Alternative treatment

Speech-language therapy – Individuals with Angelman syndrome may benefit from speech-language therapy. During speech-language therapy, a qualified speech-language professional (SLP) works with the patient on a one-to-one basis, in a small group, or in a classroom to overcome speech and language problems. Programs are tailored to the patient’s individual needs. On average, patients receive five or more hours of therapy per week for three months to several years. Speech pathologists use a variety of exercises to improve the patient’s communication skills, with a focus on nonverbal communication for patients with Angelman syndrome.

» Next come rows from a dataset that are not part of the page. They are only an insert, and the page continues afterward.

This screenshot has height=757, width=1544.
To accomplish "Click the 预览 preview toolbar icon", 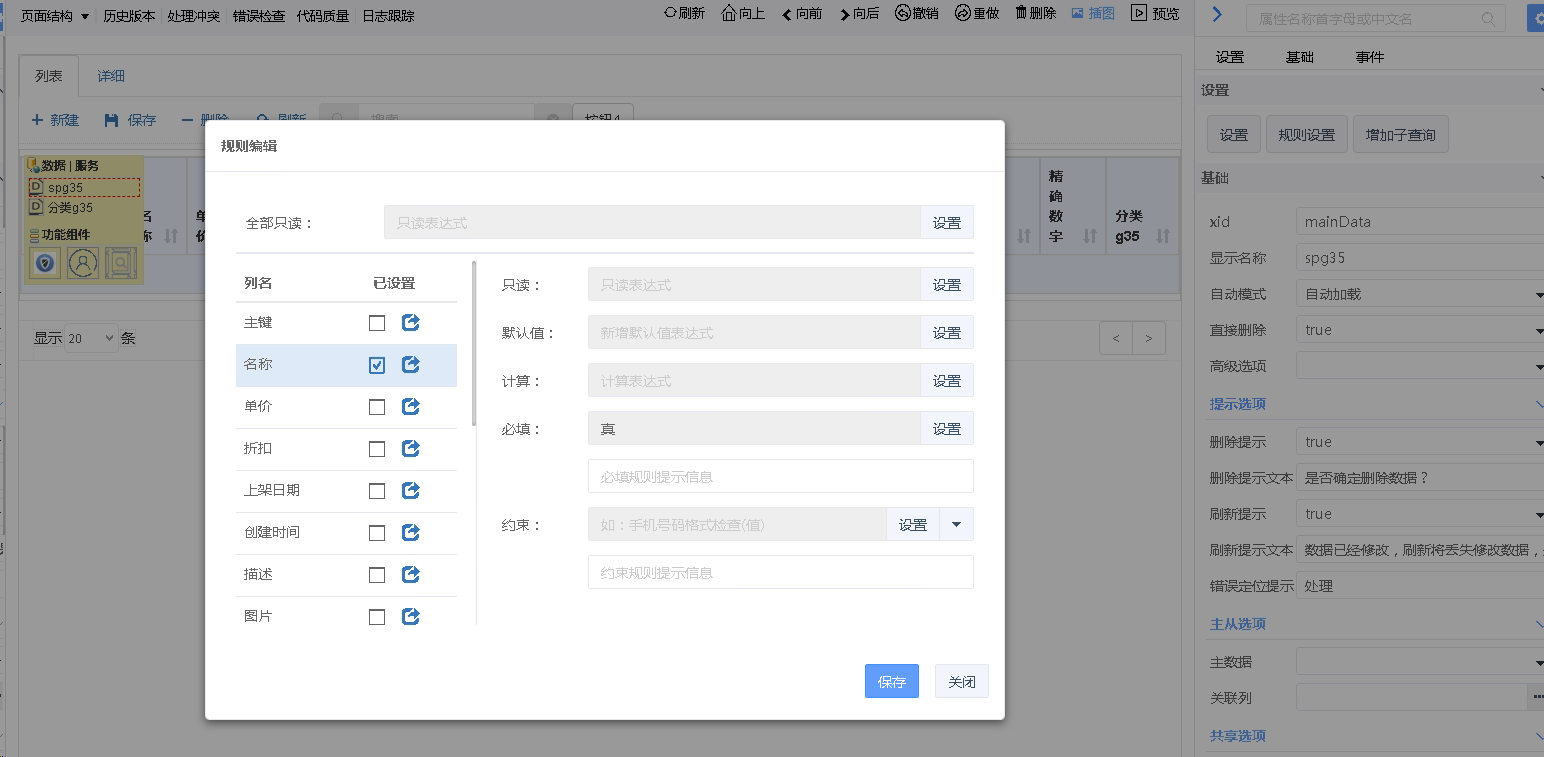I will click(x=1139, y=14).
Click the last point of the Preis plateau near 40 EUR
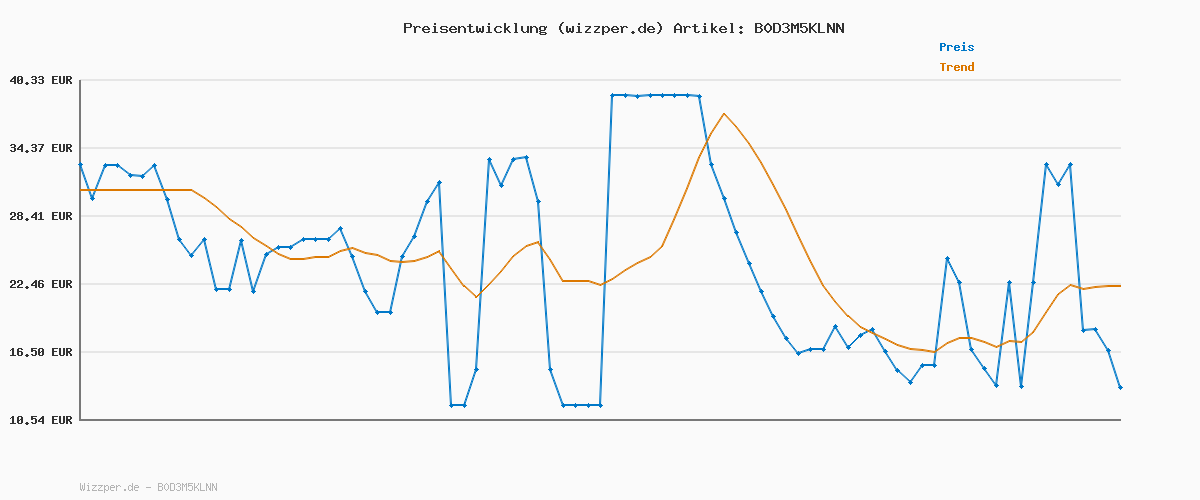Viewport: 1200px width, 500px height. click(699, 96)
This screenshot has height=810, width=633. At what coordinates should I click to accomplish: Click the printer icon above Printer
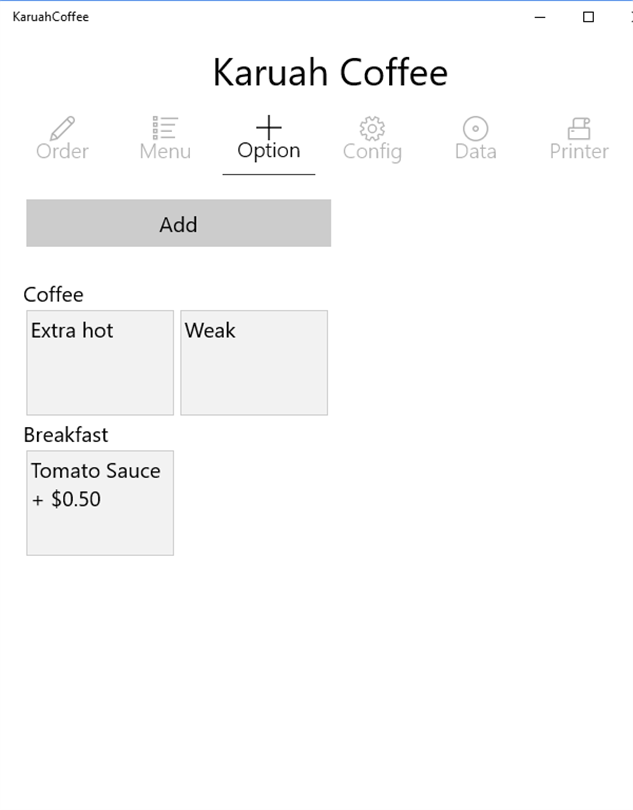[579, 128]
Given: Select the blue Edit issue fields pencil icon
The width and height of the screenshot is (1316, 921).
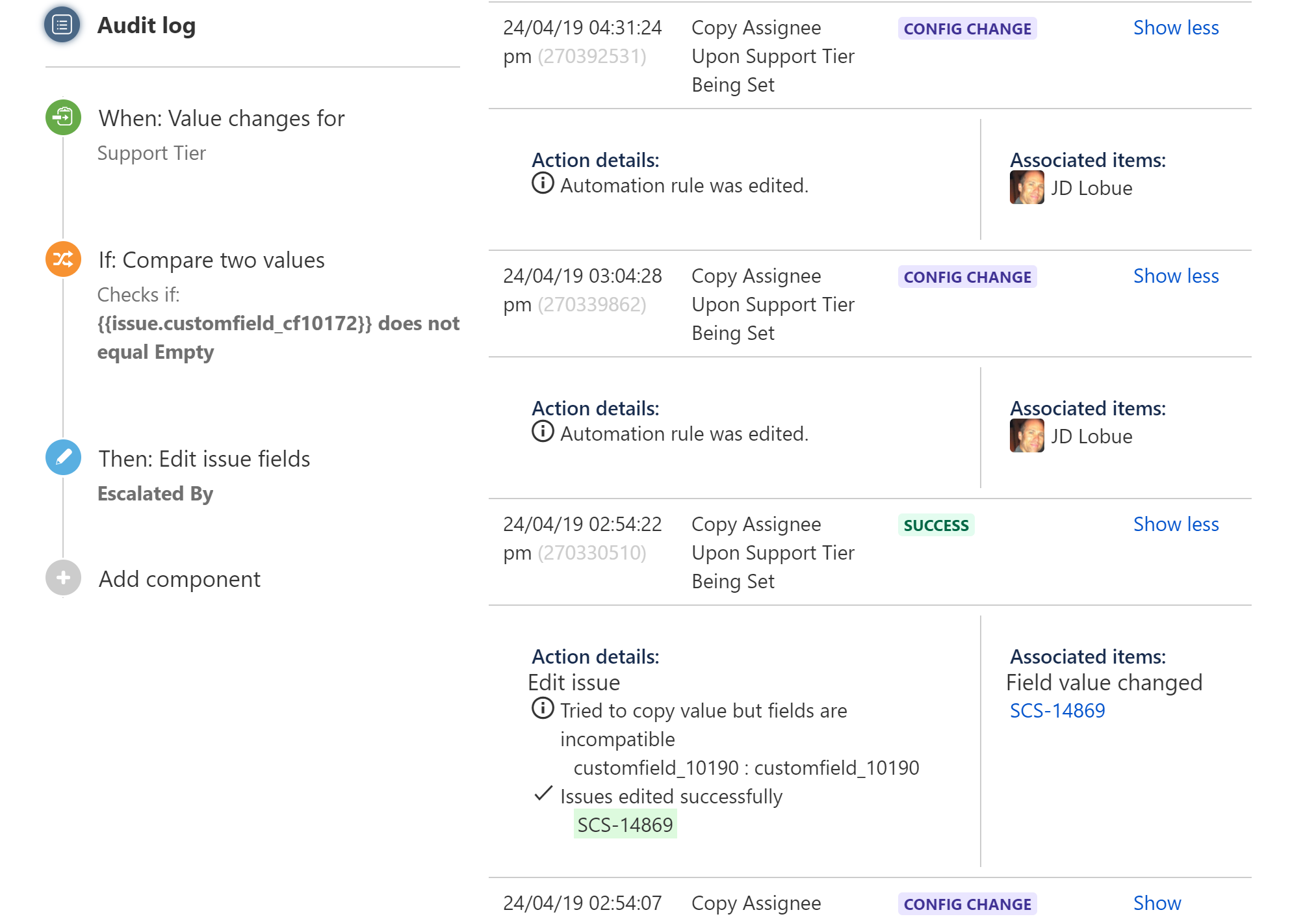Looking at the screenshot, I should pyautogui.click(x=63, y=458).
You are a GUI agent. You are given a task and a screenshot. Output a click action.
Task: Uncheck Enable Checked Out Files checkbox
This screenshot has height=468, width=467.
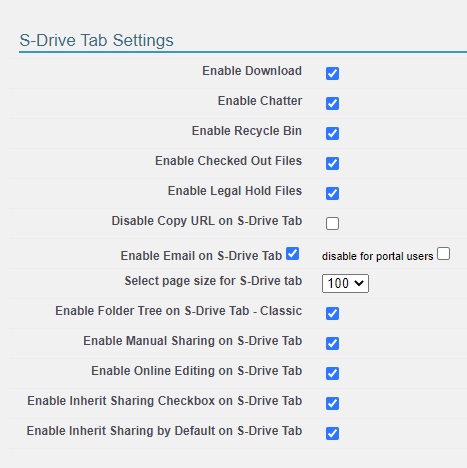point(332,163)
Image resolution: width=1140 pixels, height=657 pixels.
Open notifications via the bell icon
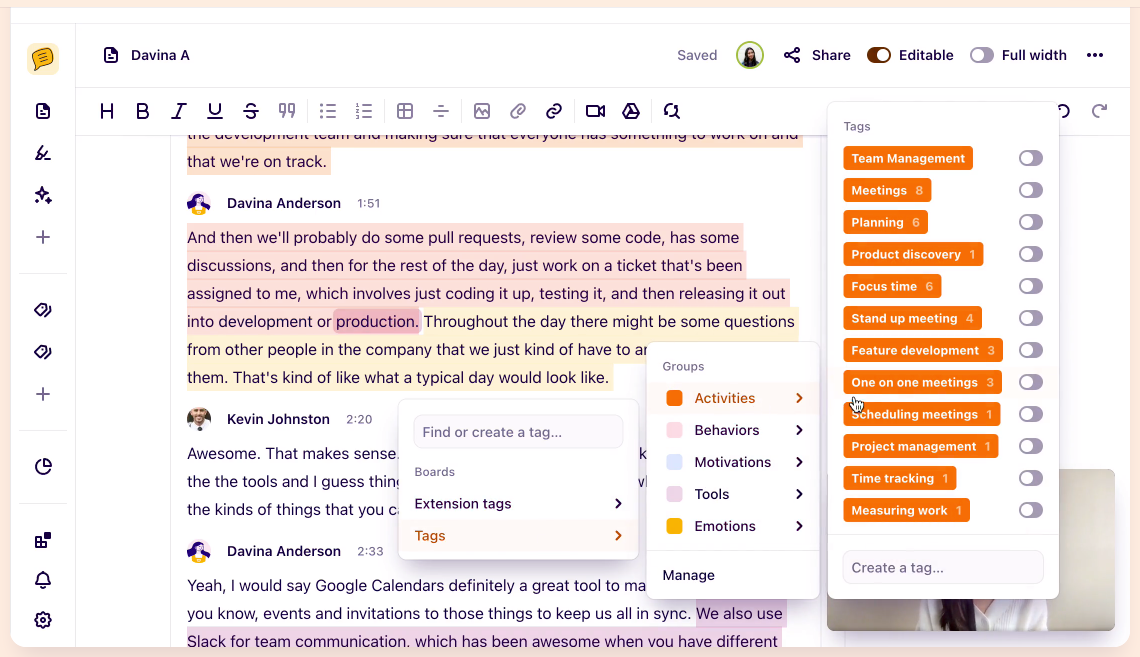[42, 580]
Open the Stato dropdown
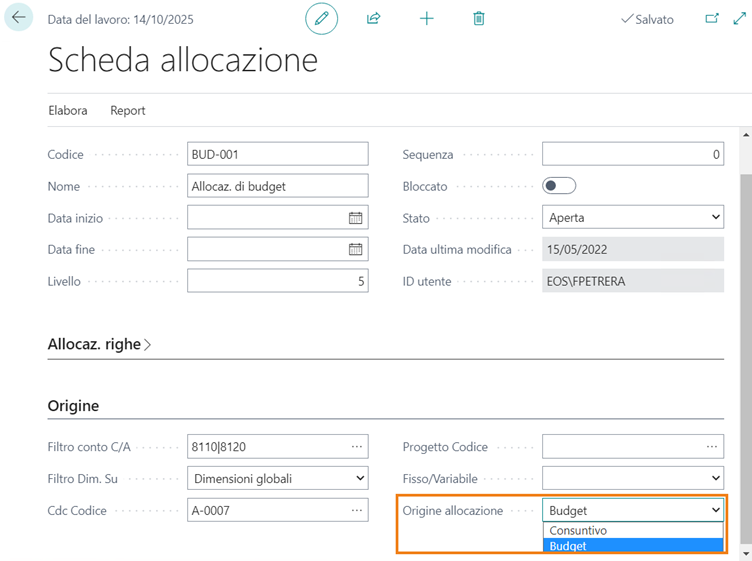The image size is (752, 561). [x=632, y=217]
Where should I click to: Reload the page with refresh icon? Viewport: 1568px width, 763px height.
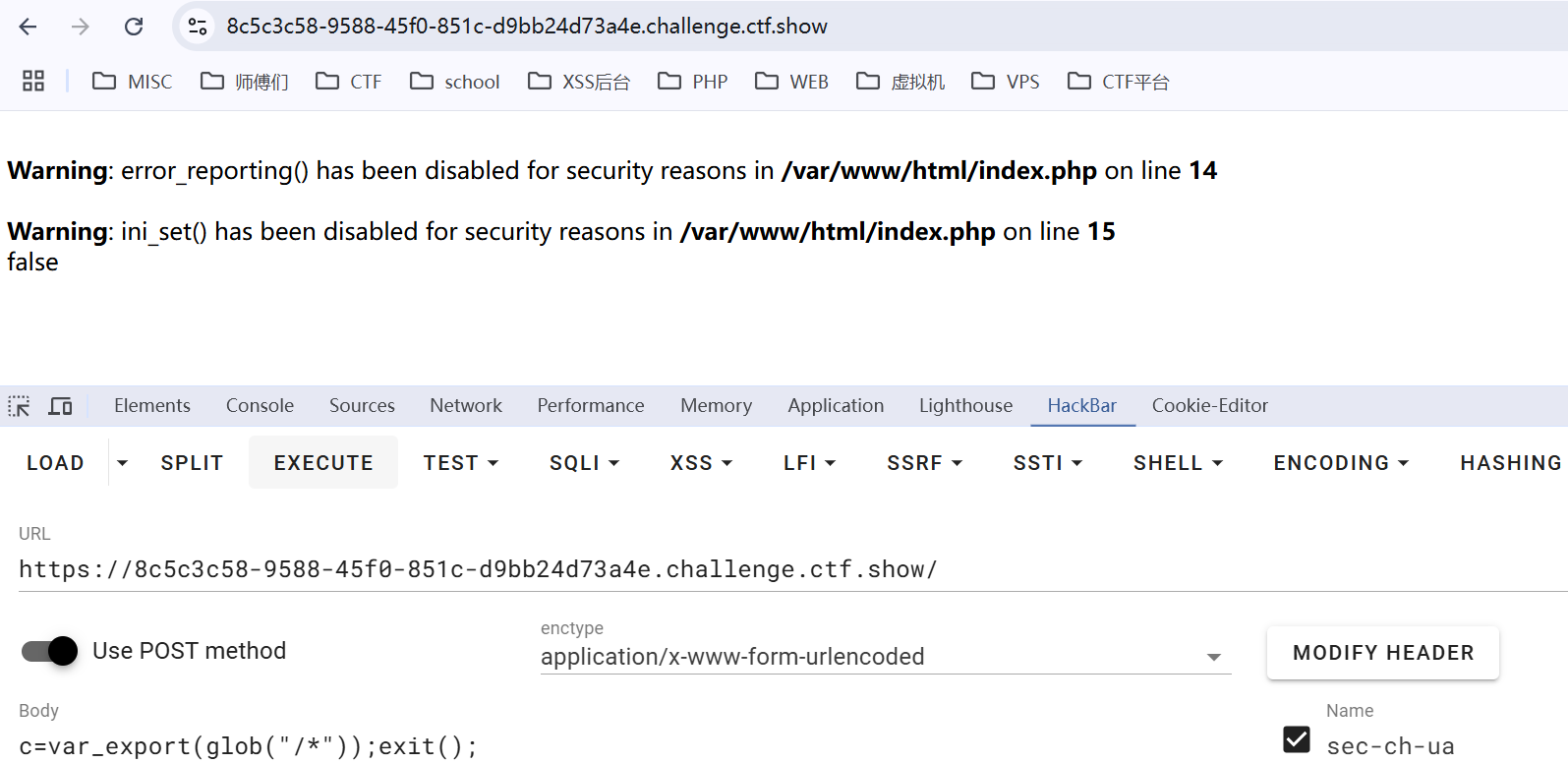(134, 27)
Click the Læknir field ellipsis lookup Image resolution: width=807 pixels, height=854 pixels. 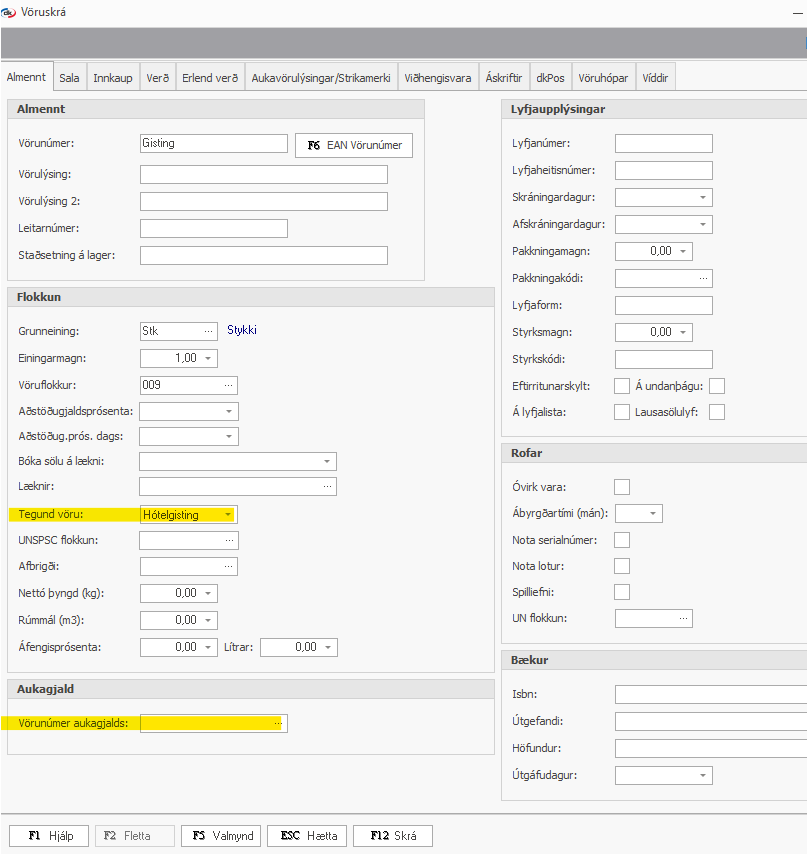[327, 487]
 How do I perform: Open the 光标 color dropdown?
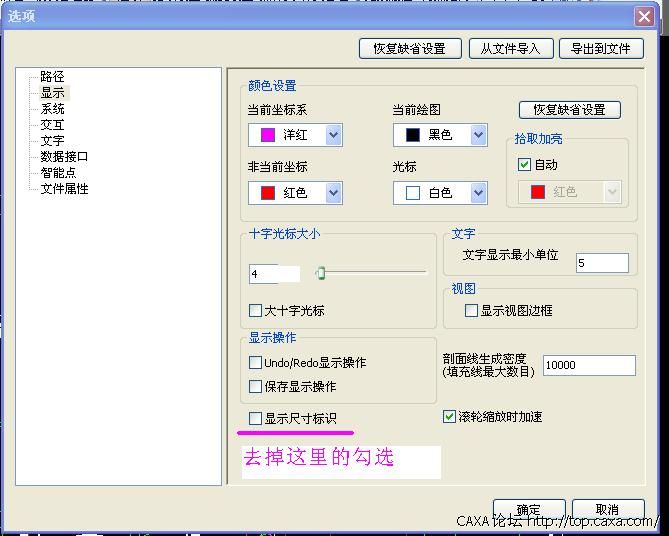click(x=478, y=193)
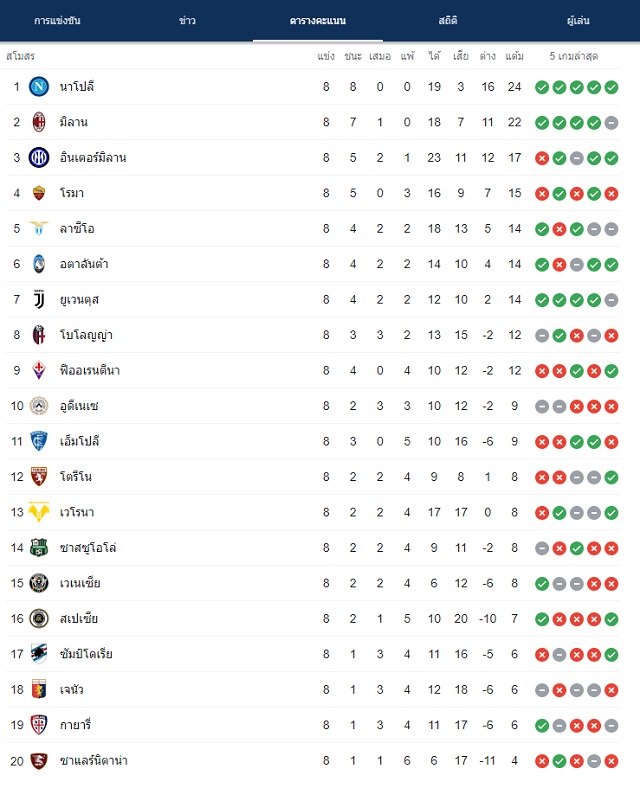Select the Inter Milan logo icon
This screenshot has height=788, width=640.
39,158

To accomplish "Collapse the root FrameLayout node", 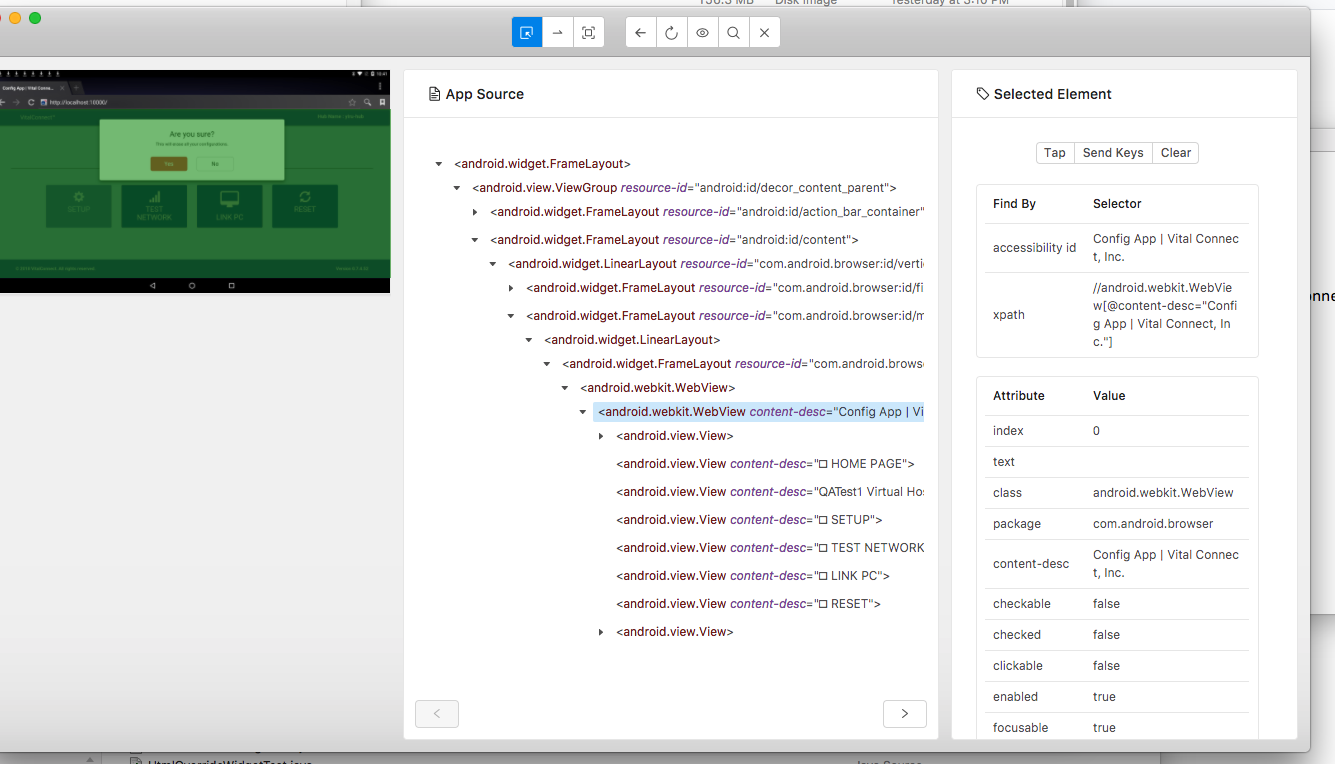I will [438, 163].
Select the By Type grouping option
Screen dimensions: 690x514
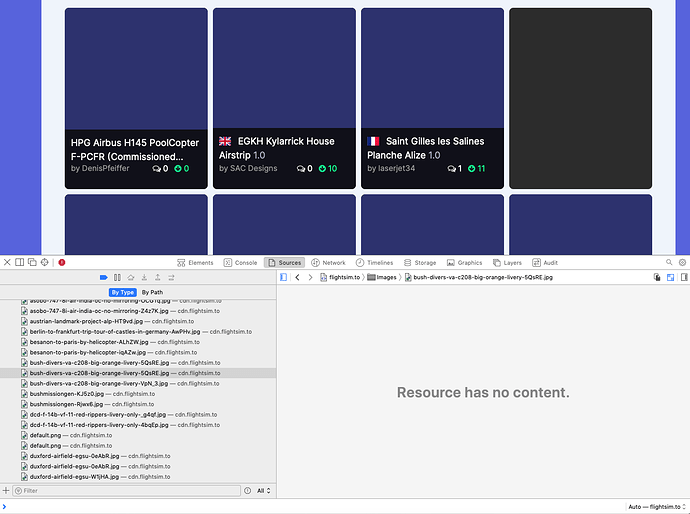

Occupational therapy – Patients with moderate-to-severe intellectual disabilities may benefit from occupational therapy. During sessions, a therapist helps the child learn skills to help him or her perform basic daily tasks, such as feeding, dressing, and communicating with others.

Ketogenic diet – A ketogenic diet is a high-fat, adequate-protein, low-carbohydrate diet used to treat some forms of epilepsy in children. The diet mimics aspects of starvation by forcing the body to burn fat rather than carbohydrate stores. Normally, the carbohydrates in food are converted into glucose, which is then transported around the body and is particularly important in fueling the brain.